» REQUIRED ACTION
Wherever the word "Task" shows up in the data, report the line it sits in.

» PROVIDED RECORDS

________________________

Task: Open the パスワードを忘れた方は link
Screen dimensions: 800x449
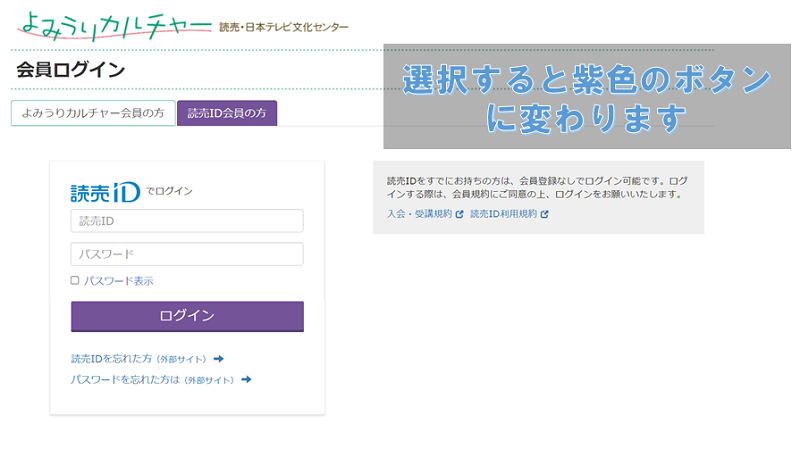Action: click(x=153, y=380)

________________________

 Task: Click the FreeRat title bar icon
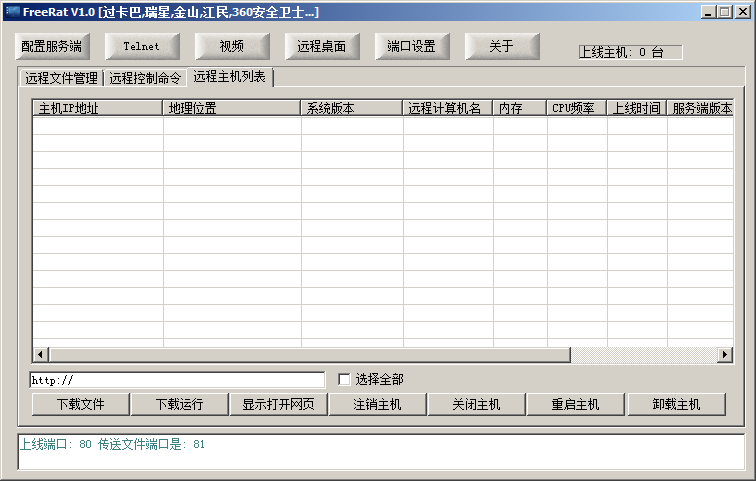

________________________

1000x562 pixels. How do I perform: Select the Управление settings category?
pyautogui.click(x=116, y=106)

________________________

» ANSWER BOX
Task: Open the パスワードを忘れた方は link
 Task: Click the FreeRat title bar icon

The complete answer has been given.